Tuesday, we went to Hainan Island and went to visit my damnit assh- sorry. I meant my DEAREST cousins who shun my mother's family when they were younger because they were poor. AND WHY WERE THEY POOR? Because my DEAR uncle and aunts and fr- no no, pain in the a- better not..NICE cousins decided to STEAL ALL THE CASH from my GREATGRANDDAD'S successful buisness and run away. So anyways, they were NICE to us, LITERALLY BOWING at our feet at the sight of CASH. So we went to pray to my belated greatgranddad, give prayers and stuff, and apparently, the feng shui there was the WORST and someone planted a tree at a particular spot to SPITE my granddad. How great can they get? And we bought sweets and candies for them too. Digusting village. All they do is gamble and pray money falls from skies.
Wednesday, we went to sanya. went to visit this HUGE goddess of mercy with three heads.
Thursday, we went to some beach place and see some rocks you can catch at telok kuraoi. Or where ever my stepdad says. Then we went to some mountain with some history of this man who hunts this deer and this deer ran and ran until that mountain and when that hunter was about to shoot it, that deer turned around and turned into some beautiful woman and they married and stuff. So, there is one tree there, that you can find anywhere, is called the "Tree of Friendship". And theres this rock, with this HUGE chinese word- the tradition word "Ai(love)", and its called the Rock of Love. I was totaly.. "..." at that point of time.
So those four days. Fabulous, sat in the car most of the time, ate something bad.
Fell ill.
Migraine.
Fantastic.

Friday, i STILL COULD GO TO HONG KONG DISNEYLAND. Wohoo. Exciting. I nearly FAINTED halfway, bloody exciting. But I did take a picture with that Mulan dragon, Wushu. Or something. Mushu. Roshu..Lulashu. SOMETHING.

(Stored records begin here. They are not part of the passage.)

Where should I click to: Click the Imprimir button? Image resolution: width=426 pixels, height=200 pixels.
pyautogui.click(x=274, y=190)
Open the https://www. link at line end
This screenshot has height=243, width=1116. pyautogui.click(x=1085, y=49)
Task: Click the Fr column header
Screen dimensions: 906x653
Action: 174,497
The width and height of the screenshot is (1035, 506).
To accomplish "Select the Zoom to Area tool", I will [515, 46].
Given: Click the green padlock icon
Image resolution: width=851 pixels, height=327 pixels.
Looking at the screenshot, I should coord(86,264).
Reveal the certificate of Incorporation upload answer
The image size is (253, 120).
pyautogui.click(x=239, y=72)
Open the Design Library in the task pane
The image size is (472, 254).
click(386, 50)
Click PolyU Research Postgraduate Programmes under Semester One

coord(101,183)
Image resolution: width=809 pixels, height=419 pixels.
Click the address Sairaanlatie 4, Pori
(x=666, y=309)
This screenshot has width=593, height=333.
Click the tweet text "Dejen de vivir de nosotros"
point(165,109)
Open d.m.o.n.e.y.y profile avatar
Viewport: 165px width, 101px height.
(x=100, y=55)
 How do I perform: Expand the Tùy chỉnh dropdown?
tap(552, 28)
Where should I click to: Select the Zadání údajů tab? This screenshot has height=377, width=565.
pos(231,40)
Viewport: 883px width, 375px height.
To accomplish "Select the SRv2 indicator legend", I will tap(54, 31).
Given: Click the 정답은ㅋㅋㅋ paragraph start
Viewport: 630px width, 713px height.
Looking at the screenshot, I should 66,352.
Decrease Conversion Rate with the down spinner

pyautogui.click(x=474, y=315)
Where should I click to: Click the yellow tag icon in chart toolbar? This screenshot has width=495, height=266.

Wait.. today is Sunday I came home YESTERDAY morn- well whatever.
There was this last day I had to sleep in the hotel because Shenzhen outside was having a shivering degrees of 13 degrees celcius. But, hey, I was shivering under 5 thick layers for no reason. o_o Even on the flight home to singapore. My body was warm. But my hands were cold. Fever, flu, cold, vomit, migraine. Reminds me of that time I went to Malaysia. Same thing happened. Except that when I left, the waterfall collap- okay. Nevermind.

..Shit, this is my most disorganized post.

Sunday, November 26

- Seventh Blood Butterfly -

The skies are so pretty this evening. I want to be together with them.

I'm off to China at 4 am (GMT +8). And its 7 PM at the moment. Just a little while until I actually goes poof. Well, to somewhere else. I'll be close to the skies for 5 hours, while heading off to China. I might actually get to catch the sunrise if I don't rest.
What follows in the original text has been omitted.